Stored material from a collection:
==================================================
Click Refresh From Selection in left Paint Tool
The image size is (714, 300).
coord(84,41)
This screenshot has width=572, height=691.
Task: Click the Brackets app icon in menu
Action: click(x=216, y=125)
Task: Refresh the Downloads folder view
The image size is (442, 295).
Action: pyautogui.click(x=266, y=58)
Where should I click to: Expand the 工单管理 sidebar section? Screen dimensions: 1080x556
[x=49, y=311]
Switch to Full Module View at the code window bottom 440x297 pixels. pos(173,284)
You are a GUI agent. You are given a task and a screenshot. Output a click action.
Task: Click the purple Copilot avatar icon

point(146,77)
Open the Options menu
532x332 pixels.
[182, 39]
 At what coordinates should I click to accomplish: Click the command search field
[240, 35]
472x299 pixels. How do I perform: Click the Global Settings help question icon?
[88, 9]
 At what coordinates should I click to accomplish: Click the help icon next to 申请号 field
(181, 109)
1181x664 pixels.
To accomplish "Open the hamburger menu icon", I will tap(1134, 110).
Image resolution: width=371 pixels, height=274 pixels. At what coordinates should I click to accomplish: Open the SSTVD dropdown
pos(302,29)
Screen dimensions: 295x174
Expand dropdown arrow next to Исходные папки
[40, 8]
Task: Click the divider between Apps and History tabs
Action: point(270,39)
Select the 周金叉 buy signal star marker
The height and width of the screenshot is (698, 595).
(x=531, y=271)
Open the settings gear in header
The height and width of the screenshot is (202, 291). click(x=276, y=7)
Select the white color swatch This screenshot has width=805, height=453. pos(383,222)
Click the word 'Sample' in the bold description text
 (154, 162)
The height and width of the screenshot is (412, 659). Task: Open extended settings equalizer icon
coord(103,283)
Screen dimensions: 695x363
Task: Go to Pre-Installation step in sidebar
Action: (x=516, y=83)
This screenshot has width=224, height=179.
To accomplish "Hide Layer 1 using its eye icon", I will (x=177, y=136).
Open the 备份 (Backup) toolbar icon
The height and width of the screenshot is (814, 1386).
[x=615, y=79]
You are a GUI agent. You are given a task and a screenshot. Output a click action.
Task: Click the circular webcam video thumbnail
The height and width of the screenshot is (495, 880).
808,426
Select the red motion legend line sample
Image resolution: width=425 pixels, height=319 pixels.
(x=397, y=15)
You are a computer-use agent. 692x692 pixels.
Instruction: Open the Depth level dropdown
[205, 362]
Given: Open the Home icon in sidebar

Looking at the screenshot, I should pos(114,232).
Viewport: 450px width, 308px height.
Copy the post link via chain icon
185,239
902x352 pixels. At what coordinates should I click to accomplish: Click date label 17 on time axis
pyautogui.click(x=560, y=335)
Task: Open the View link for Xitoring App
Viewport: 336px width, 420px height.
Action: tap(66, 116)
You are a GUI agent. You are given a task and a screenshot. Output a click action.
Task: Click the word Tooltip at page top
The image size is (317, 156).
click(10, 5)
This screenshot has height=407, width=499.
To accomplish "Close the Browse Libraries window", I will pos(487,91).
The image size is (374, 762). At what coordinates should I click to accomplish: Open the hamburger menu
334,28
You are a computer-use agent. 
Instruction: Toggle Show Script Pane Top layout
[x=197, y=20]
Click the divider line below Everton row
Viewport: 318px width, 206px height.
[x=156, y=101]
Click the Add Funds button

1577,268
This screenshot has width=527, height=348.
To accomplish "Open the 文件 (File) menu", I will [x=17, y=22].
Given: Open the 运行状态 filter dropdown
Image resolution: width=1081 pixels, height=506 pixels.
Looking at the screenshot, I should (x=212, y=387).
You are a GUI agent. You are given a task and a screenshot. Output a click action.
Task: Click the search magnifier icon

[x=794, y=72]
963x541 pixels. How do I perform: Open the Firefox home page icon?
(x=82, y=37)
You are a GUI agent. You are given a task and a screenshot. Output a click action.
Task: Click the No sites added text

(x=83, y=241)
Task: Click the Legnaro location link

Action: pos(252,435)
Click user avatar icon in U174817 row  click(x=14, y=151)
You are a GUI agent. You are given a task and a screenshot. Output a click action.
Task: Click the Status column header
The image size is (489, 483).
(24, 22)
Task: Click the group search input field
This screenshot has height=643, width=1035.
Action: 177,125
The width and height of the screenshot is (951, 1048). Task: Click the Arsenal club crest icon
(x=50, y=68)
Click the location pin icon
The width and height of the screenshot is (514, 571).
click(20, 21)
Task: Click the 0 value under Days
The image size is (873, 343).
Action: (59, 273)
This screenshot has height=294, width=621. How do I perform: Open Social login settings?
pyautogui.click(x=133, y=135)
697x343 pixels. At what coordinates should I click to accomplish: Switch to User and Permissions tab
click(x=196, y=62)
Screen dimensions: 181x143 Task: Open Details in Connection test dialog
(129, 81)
==================================================
What to work on » Rewrite the stretch of the material from the line containing "Click the Add Funds button" through the end of the material as a numbered list, one line per item, leaving out blank lines.

Exercise response »
1. Click the Add Funds button
2. 1577,268
3. This screenshot has width=527, height=348.
4. To accomplish "Open the 文件 (File) menu", I will [x=17, y=22].
5. Given: Open the 运行状态 filter dropdown
6. Image resolution: width=1081 pixels, height=506 pixels.
7. Looking at the screenshot, I should (x=212, y=387).
8. You are a GUI agent. You are given a task and a screenshot. Output a click action.
9. Task: Click the search magnifier icon
10. [x=794, y=72]
11. 963x541 pixels. How do I perform: Open the Firefox home page icon?
12. (x=82, y=37)
13. You are a GUI agent. You are given a task and a screenshot. Output a click action.
14. Task: Click the No sites added text
15. (x=83, y=241)
16. Task: Click the Legnaro location link
17. Action: pos(252,435)
18. Click user avatar icon in U174817 row  click(x=14, y=151)
19. You are a GUI agent. You are given a task and a screenshot. Output a click action.
20. Task: Click the Status column header
21. The image size is (489, 483).
22. (24, 22)
23. Task: Click the group search input field
24. This screenshot has height=643, width=1035.
25. Action: 177,125
26. The width and height of the screenshot is (951, 1048). Task: Click the Arsenal club crest icon
27. (x=50, y=68)
28. Click the location pin icon
29. The width and height of the screenshot is (514, 571).
30. click(20, 21)
31. Task: Click the 0 value under Days
32. The image size is (873, 343).
33. Action: (59, 273)
34. This screenshot has height=294, width=621. How do I perform: Open Social login settings?
35. pyautogui.click(x=133, y=135)
36. 697x343 pixels. At what coordinates should I click to accomplish: Switch to User and Permissions tab
37. click(x=196, y=62)
38. Screen dimensions: 181x143 Task: Open Details in Connection test dialog
39. (129, 81)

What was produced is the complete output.